O que Broch diz nesse ensaio vai muito além do ódio à pose literária e seu
esteticismo barato, e mesmo além de sua crítica exacerbada a l’art pour l’art,
que ocupa um papel central em sua obra crítica tópica, bem como seu filosofar
sobre a arte e suas primeiras reflexões sobre a ética e a teoria do valor. As obras
de arte enquanto tais são tidas como questionáveis.

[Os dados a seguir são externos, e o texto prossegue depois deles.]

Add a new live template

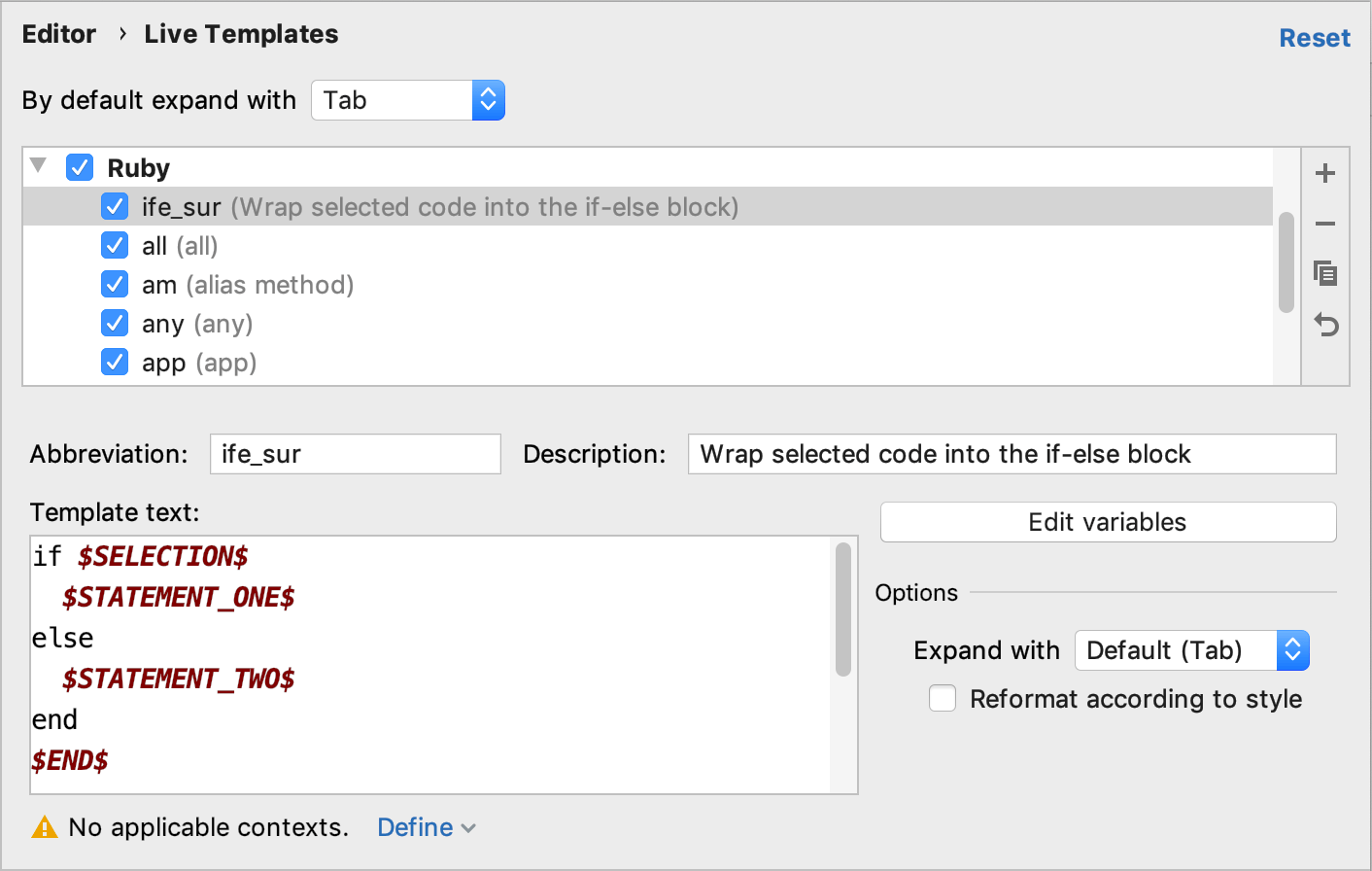coord(1325,173)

A literatura como tal é “ao
final insuficiente”. Uma perturbadora espécie de reticência, que não se deve
equiparar a uma modéstia, impediu-o de propor sua própria obra como modelo
daquilo de que falava; mas é claro que ali se referia a A morte de Virgílio da
mesma forma como dez anos antes, no ensaio sobre Joyce, ocultara sua crítica a
Os sonâmbulos por trás de uma observação sobre Gide, quanto ao resultado de
dificilmente se atingir a modernidade quando “se usa uma novela como quadro
para digressões psicanalíticas ou de outras áreas científicas”. 16 Mas aí, nos
primeiros ensaios e também em sua primeira autocrítica, ele estava interessado
apenas em liberar a novela de sua “literariedade”, sua sujeição à sociedade
burguesa cujo lazer e avidez pela cultura tinham de ser alimentados com
“entretenimento e instrução”. 17 Ele indubitavelmente conseguiu, em A morte de
Virgílio, transformar a forma da novela, apesar de suas tendências
intrinsecamente especiosas ou naturalistas, em poesia autêntica — e, portanto,
com esse exemplo demonstrou a insuficiência da poesia enquanto tal.

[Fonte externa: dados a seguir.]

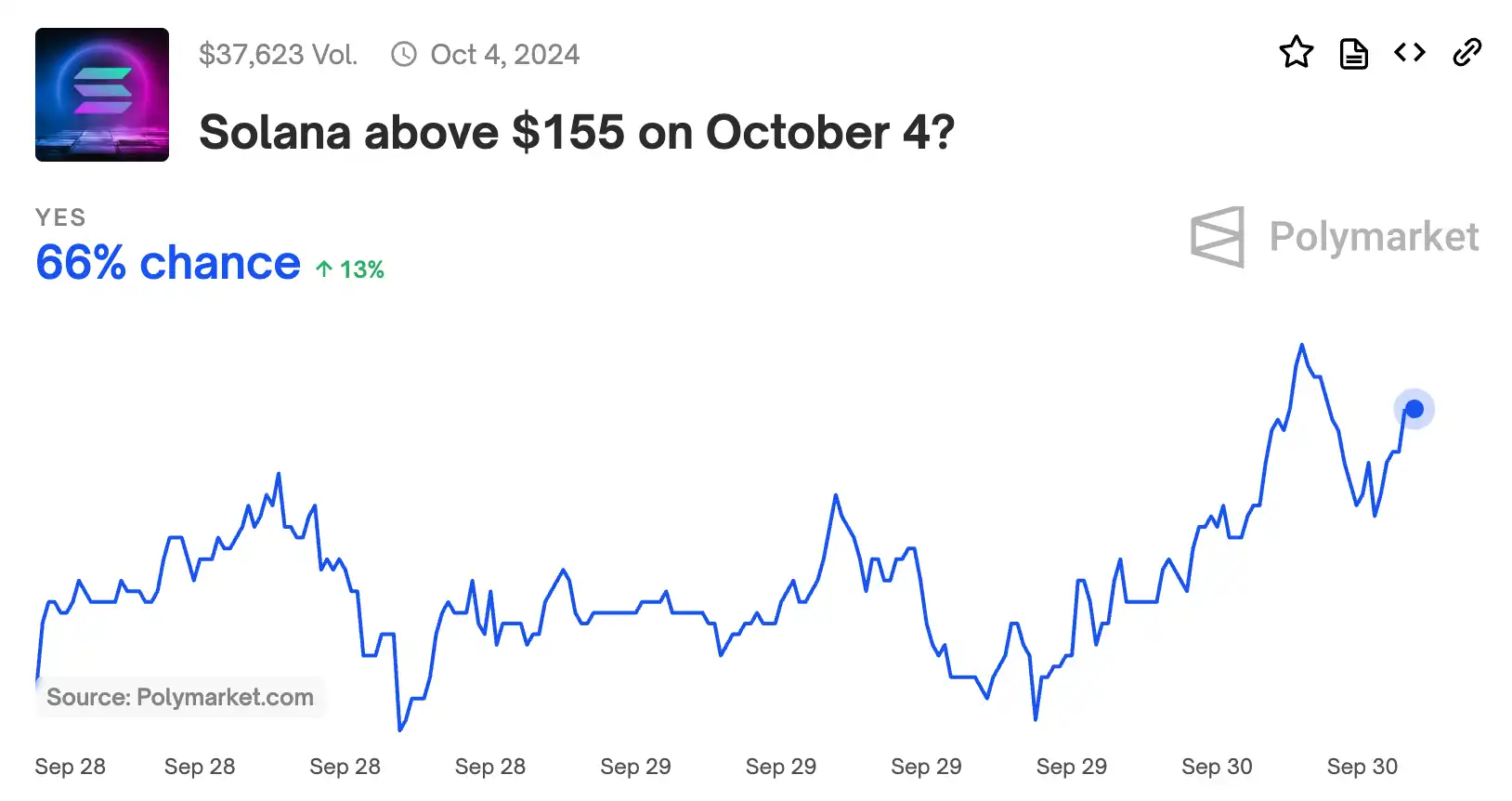Open the document details icon
The height and width of the screenshot is (801, 1512).
point(1353,54)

A menção a Tolstói sugere por que Broch julgava a literatura insuficiente. A
literatura não impõe nenhum édito obrigatório. Suas percepções não têm o
caráter forçoso do mythos a que ela serve numa visão religiosa intacta do mundo
— sendo esse serviço a justificação real da arte. (Para Broch, o grande protótipo
e exemplo de tal serviço sempre foi o sistema hierarquicamente ordenado de
vida e pensamento que predominou durante a Idade Média católica.) E a arte, em
especial a literatura, tampouco possui a força coercitiva, a incontrovertibilidade,
das proposições lógicas; embora se manifeste na linguagem, ela carece da
irrefutabilidade do logos. Broch provavelmente se deparou pela primeira vez
com a questão “O que faremos então?” em relação à Primeira Guerra Mundial.